| WORK TASK |
Copy each line below that contains "Policy".

| Collected data entries |
● ● ● ●

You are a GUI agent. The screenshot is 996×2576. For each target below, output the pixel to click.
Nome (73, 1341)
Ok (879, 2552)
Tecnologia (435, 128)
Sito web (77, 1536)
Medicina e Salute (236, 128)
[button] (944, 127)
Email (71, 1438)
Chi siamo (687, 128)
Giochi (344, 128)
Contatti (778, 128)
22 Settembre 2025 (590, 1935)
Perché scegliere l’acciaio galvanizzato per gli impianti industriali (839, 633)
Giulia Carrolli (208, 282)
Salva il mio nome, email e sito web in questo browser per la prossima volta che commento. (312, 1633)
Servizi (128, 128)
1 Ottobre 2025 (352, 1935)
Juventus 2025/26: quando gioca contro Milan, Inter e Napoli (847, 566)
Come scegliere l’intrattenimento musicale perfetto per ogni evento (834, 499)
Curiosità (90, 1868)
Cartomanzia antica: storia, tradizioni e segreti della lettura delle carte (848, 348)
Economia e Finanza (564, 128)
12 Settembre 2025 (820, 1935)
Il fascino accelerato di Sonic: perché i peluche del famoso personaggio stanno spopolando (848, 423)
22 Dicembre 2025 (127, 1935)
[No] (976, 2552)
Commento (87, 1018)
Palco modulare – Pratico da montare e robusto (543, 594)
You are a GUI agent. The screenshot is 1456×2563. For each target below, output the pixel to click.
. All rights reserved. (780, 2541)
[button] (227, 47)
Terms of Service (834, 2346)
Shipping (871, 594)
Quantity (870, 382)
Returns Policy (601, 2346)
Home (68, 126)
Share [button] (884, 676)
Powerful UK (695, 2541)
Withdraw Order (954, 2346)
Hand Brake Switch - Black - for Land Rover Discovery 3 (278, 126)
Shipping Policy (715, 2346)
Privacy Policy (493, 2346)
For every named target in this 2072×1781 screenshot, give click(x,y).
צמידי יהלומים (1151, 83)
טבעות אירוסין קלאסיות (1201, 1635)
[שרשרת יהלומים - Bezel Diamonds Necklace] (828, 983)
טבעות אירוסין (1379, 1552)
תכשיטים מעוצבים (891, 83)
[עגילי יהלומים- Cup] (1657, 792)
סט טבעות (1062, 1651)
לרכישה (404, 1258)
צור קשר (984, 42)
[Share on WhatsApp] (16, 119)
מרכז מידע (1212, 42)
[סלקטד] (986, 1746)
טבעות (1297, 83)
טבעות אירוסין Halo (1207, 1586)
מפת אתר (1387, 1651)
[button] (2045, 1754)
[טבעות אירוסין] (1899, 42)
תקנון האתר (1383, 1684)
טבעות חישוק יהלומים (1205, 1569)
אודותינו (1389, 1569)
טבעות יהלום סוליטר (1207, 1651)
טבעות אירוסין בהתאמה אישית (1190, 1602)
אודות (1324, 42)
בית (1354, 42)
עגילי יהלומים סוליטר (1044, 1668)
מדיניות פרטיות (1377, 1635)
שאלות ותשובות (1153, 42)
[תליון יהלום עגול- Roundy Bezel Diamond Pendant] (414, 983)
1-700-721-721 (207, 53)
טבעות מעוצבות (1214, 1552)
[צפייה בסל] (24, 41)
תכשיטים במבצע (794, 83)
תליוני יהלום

● ● ● ●

| EXPECTED OUTPUT |
Returns Policy (601, 2346)
Shipping Policy (715, 2346)
Privacy Policy (493, 2346)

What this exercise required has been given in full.